A eventual redução de concelhos e freguesias

Demétrio Alves

Uma reforma administrativa séria determinaria, em qualquer país e independentemente do sistema político, muito trabalho, muito debate e, sobretudo, a consciência de que não é coisa que se faça em poucos meses, sem dinheiro e apenas com um lápis, um mapa e uma calculadora.
Ora, o que nós agora temos aí, ditado pela Troika, e porque isso lhe chegou aos ouvidos a partir de fontes nacionais, é a imposição de uma reforma administrativa com incidência, entre muitas outras coisas, no número de concelhos e freguesias, que diminuiriam de forma drástica, por motivos quase exclusivamente orçamentais (diminuição da despesa pública).

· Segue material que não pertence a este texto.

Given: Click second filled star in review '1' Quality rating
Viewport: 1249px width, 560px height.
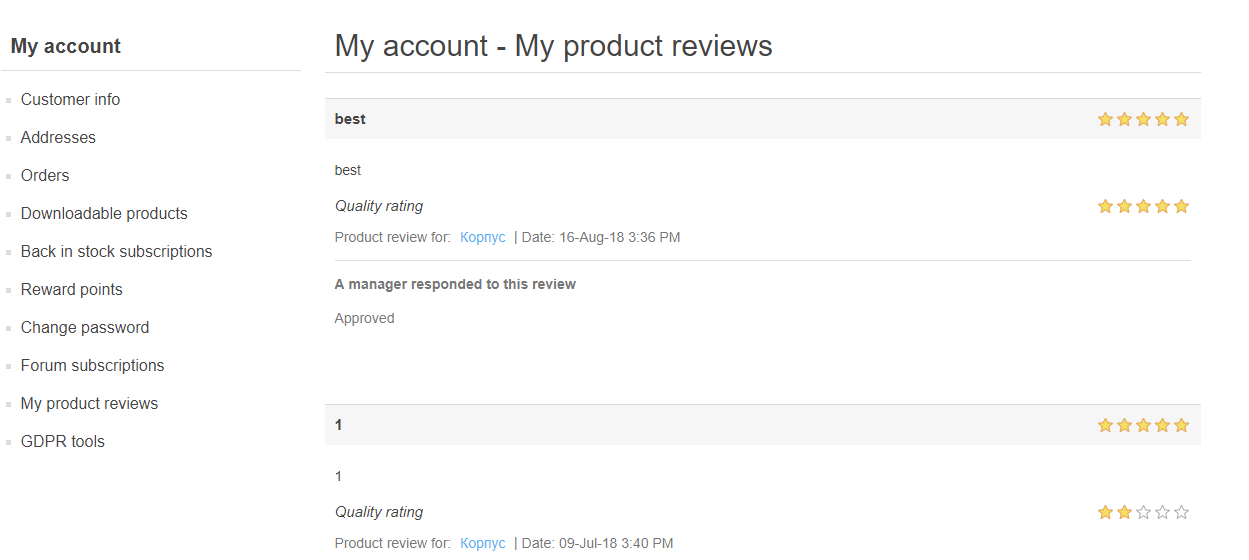Looking at the screenshot, I should [x=1124, y=512].
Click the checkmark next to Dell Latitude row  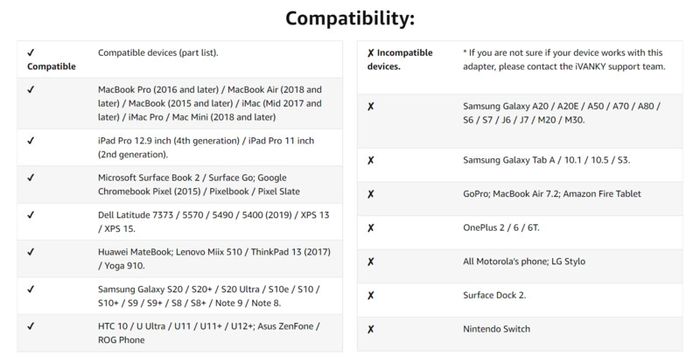[30, 215]
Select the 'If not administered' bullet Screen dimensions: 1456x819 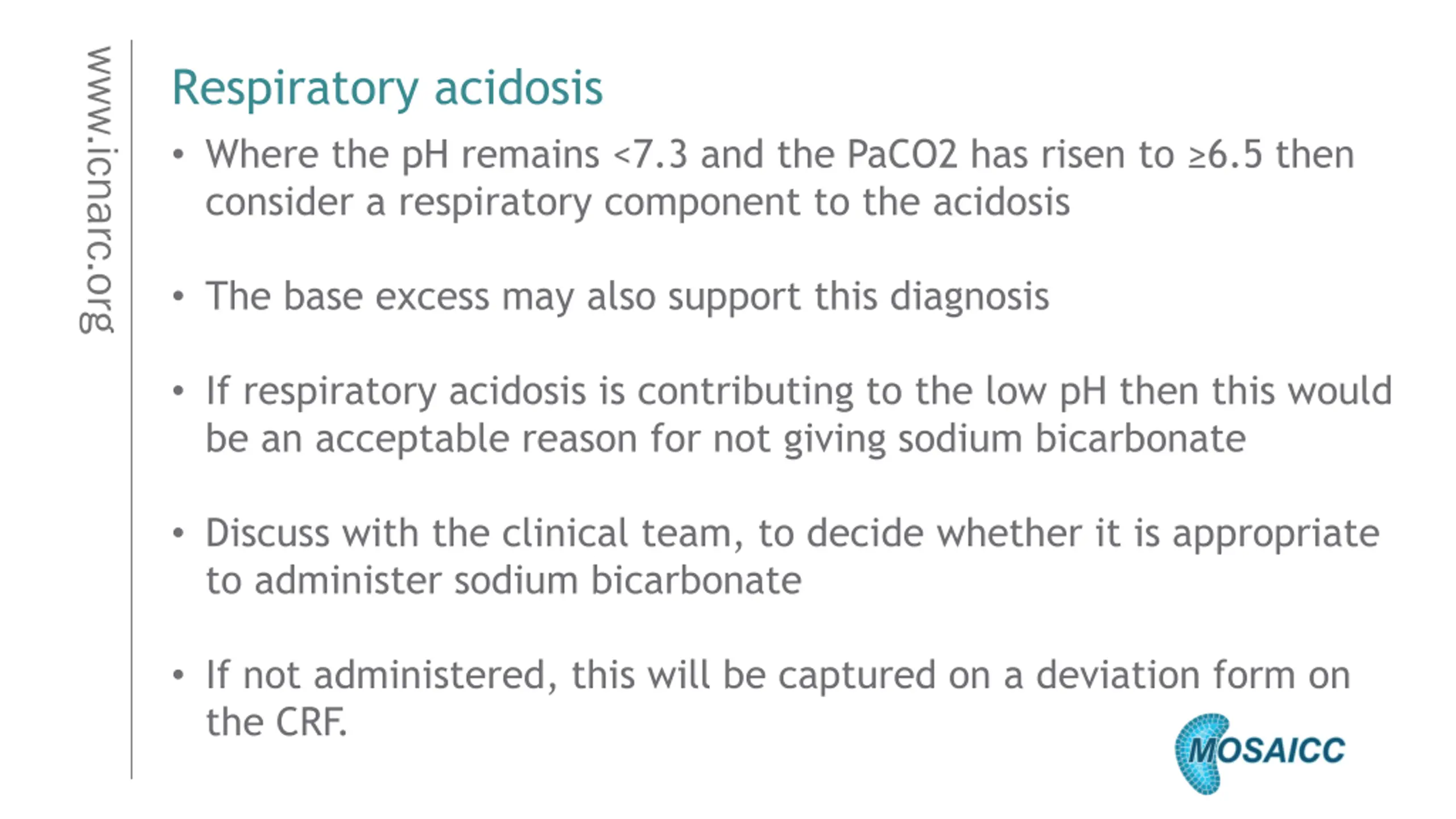[761, 698]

A polémica em torno da questão da divisão administrativa do país é um tema
recorrente entre nós, apaixonando de forma extrema os povos e os dirigentes
políticos.
Há não muito tempo, em Fevereiro de 2006, anunciou-se que a Lei-Quadro de
Criação de Autarquias Locais passaria a chamar-se “Lei-Quadro de Criação,
Fusão e Extinção de Autarquias Locais, para pôr em marcha a fusão de
freguesias com dimensões mínimas”. A operação, segundo o secretário que
então tinha a tutela do assunto (Eduardo Cabrita), começaria pelas áreas
metropolitanas de Lisboa e Porto, nos municípios com mais de 50 mil
habitantes. A ANAFRE reagiu energicamente e os jornais passaram a dizer que
o governo apenas queria agrupar algumas freguesias das zonas urbanas.

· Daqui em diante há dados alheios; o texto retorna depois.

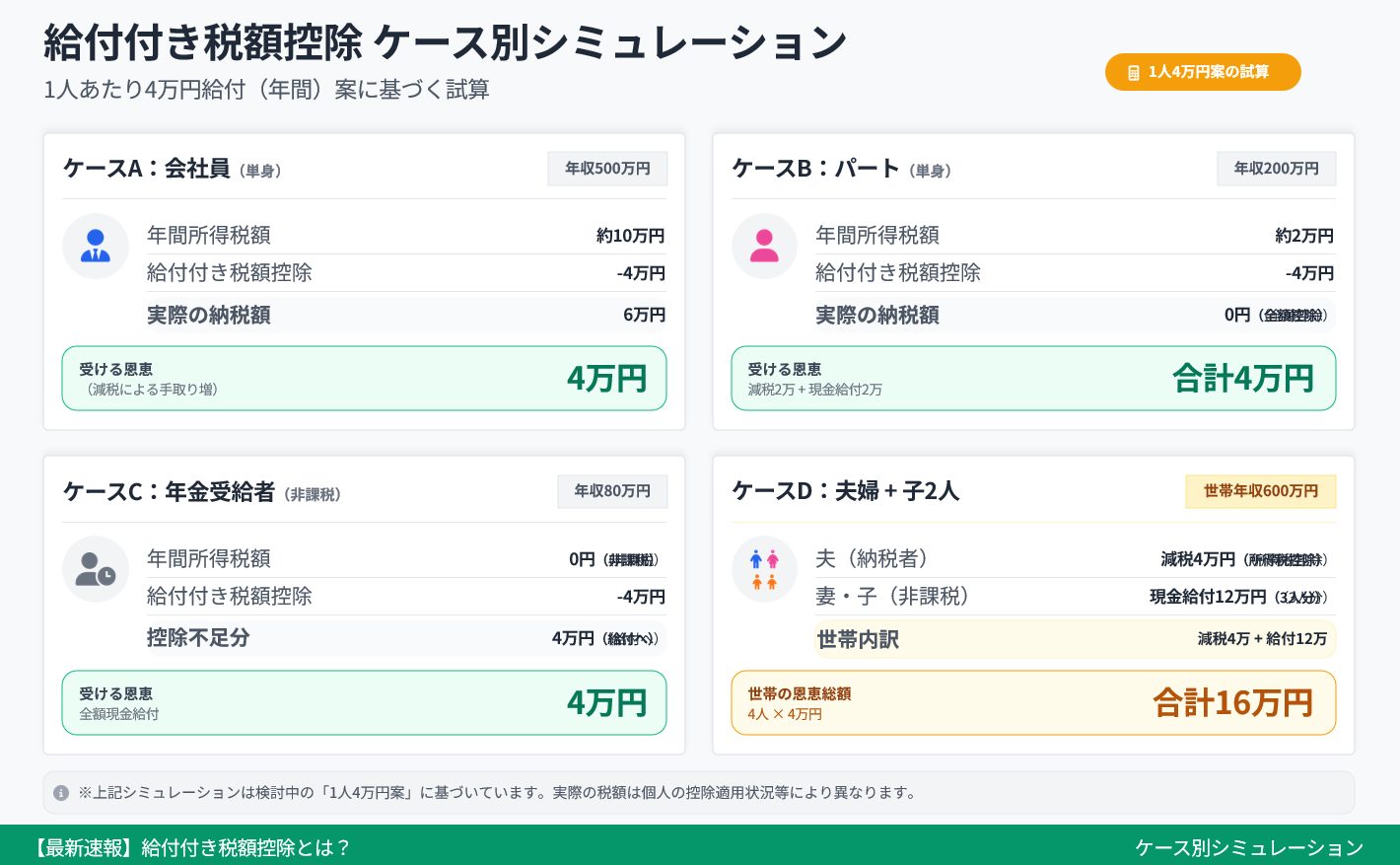This screenshot has width=1400, height=865.
Task: Click the blue businessman icon in Case A
Action: coord(96,246)
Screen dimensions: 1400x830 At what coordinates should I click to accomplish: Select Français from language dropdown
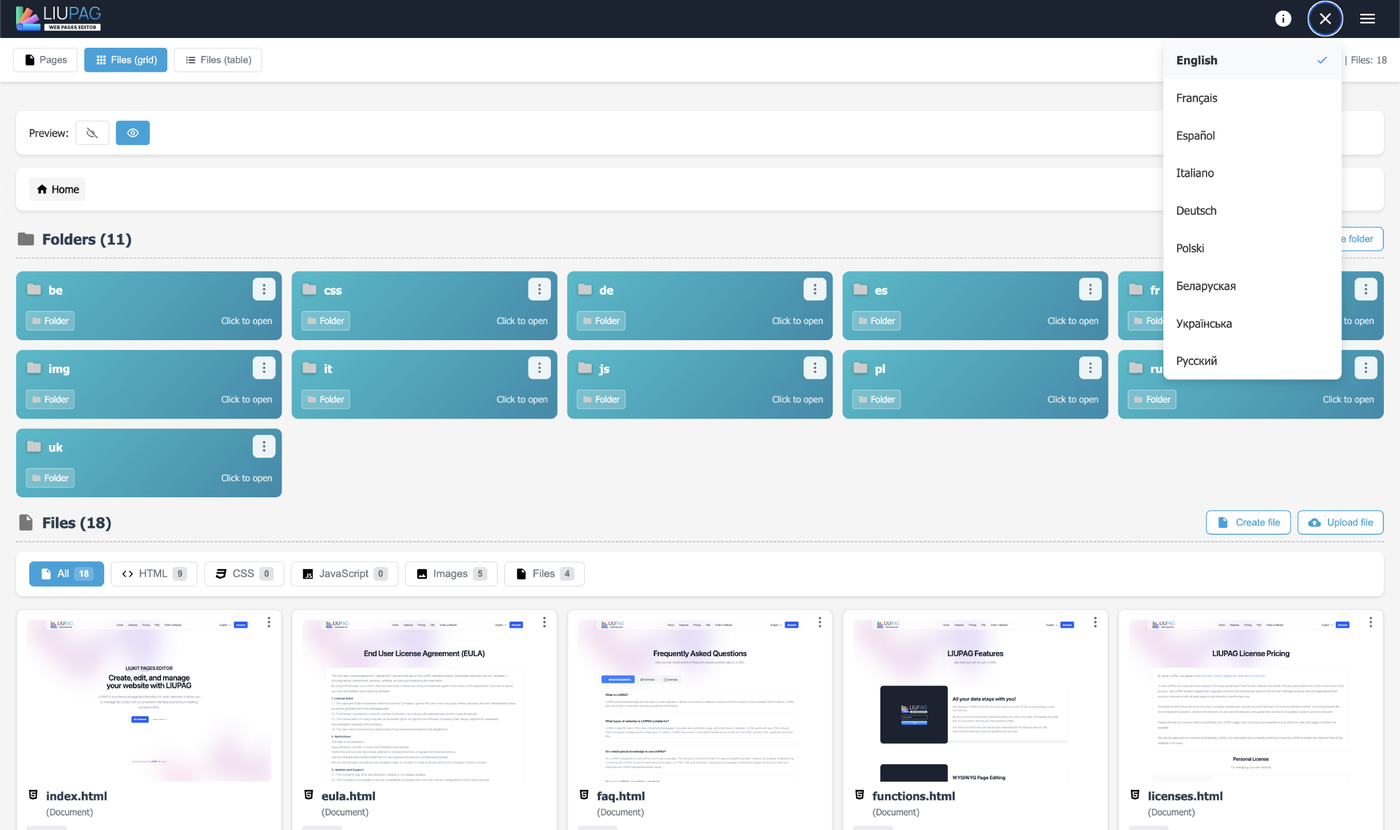tap(1197, 98)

Depois, o assunto foi adormecido.
Antes disso, em 2003, o presidente da república (Jorge Sampaio) vetou uma
nova lei-quadro dos municípios aprovada na Assembleia da República pela
maioria PSD/PP, suspendendo a criação, entre outros, dos concelhos de Fátima
e de Canas de Senhorim.
As razões invocadas para o chumbo presidencial prenderam-se com a ausência
no diploma de «critérios firmes, gerais e abstractos» que consubstanciassem
«o esforço de aperfeiçoamento de atribuições e competências das autarquias
locais e de adequação da respectiva escala às novas necessidades de
satisfação dos anseios das comunidades».
De facto, a tentativa de contornar a Lei 142/85, de 18 de Novembro
introduzindo um aditamento “habilidoso” ao art.º 2º que possibilitaria a
criação de novos concelhos, mesmo que não tivessem um mínimo de 10 000
eleitores (30 000 nas áreas de alta densidade populacional) e uma área
mínima de 24 km2 (500 km2 nas áreas de baixa densidade de população), era
manifestamente oportunista.
Sampaio lembrava no seu veto presidencial que estavam na calha iniciativas
tendentes à criação de 18 novos municípios, tendo sublinhado ainda que se
deveria proceder a um amplo debate sobre o recorte territorial do sistema
municipal, propondo a elaboração de um Livro Branco.
Muito antes disso, em 1998, poucos meses após as eleições autárquicas, foi
apresentado, na Assembleia da República, um projecto global com vista à
criação de algumas dezenas de novos municípios.
No rescaldo do referendo acerca da regionalização administrativa do
território continental, o PSD, que militou pelo não e ganhou, pretendia
sublinhar que “o futuro passaria por um aprofundamento da municipalização”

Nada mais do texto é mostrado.